Elliot turned, his hand sliding to his open jacket and the holster beneath. He recognized Roland’s frowning face and halted.
“What’s wrong? Where are you going?” Roland questioned.
“Dad, call Tacoma PD and ask for Detective Anderson or Pine. Tell them I think the PSU Killer is Andrew Corian—”
“What?”
“—and that he’s here at the exhibit. At least, I think he still is.”
“What in God’s name are you talking about?”
“The statues. I think Corian’s models were his murder victims. There’s a sculpture over there with an appendix scar.”
“But that statue could be anyone—”
“Dad, I don’t have time. If Corian realizes I’ve made the connection, he’s liable to make a run for it. Can you please just make the call?” Elliot started to move away. A thought occurred, and he turned back. “And, Dad, whatever you do, don’t approach Corian. Don’t go anywhere near him.

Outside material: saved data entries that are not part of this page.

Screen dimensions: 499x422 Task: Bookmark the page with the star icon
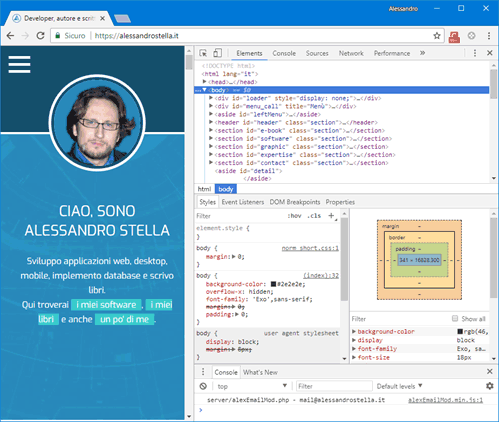click(x=437, y=36)
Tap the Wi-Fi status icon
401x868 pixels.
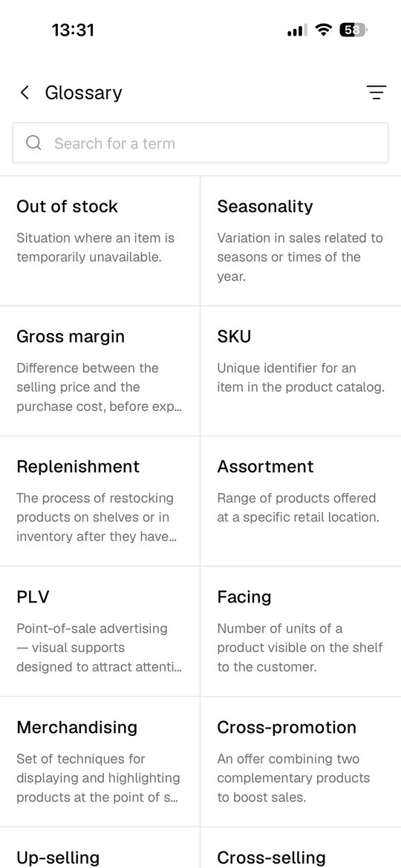(x=323, y=30)
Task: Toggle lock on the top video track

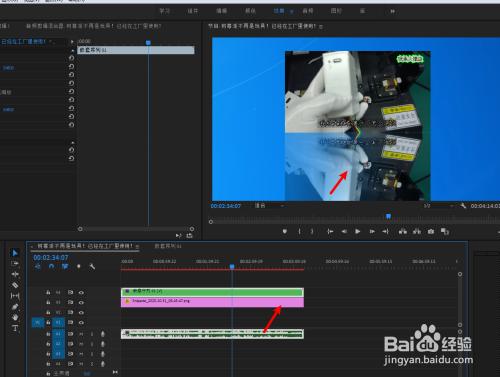Action: pos(48,292)
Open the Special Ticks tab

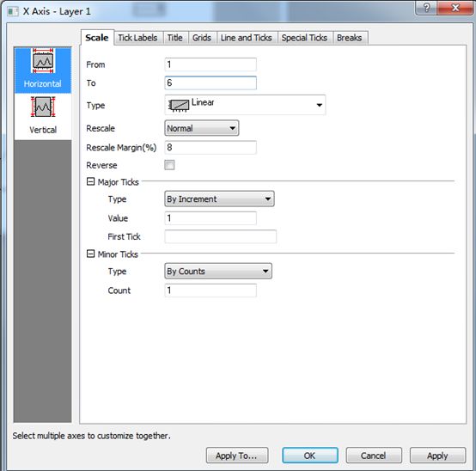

I’m serious.”
Elliot continued onto the door. The smog-scented night air felt cool against his face. He jogged lightly across the plaza, circling the individuals and couples in his path, until he came to the stairs to the parking structure below. Three long flights.
He took them quickly but cautiously, conscious of the bend and flex of his prosthetic knee joint. Everything was operational. He could do this. He had to do this. If Corian pulled a Ted Bundy and took flight they might not catch him for weeks—might not catch him until he had killed again. That wasn’t a risk Elliot was prepared to take.

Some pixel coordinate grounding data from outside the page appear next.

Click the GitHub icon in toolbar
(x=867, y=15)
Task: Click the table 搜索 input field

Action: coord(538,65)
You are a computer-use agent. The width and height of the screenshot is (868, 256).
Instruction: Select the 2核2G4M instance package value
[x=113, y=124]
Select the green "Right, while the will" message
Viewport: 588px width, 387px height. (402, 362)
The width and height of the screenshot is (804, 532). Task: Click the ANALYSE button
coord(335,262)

Reaching the bottom, he looked left then right. The garage was, as expected, crowded with cars and SUVs. No people, but everyone would be upstairs enjoying the big event.
He started up the aisles of cars. The guest of honor would surely have a primo parking space. Maybe in the employee lot or maybe under the overhang to the left marked “reserved.”
Elliot drew his pistol and held it at low ready, trotting toward the reserved parking area. The lights cast a deathly bluish tint over the concrete walls and gleaming cars. As Elliot passed a security camera he raised his pistol and gestured the direction he was moving. He was not sure whether the cams were live with a human observer sitting in front of a monitor somewhere, but it was worth a shot.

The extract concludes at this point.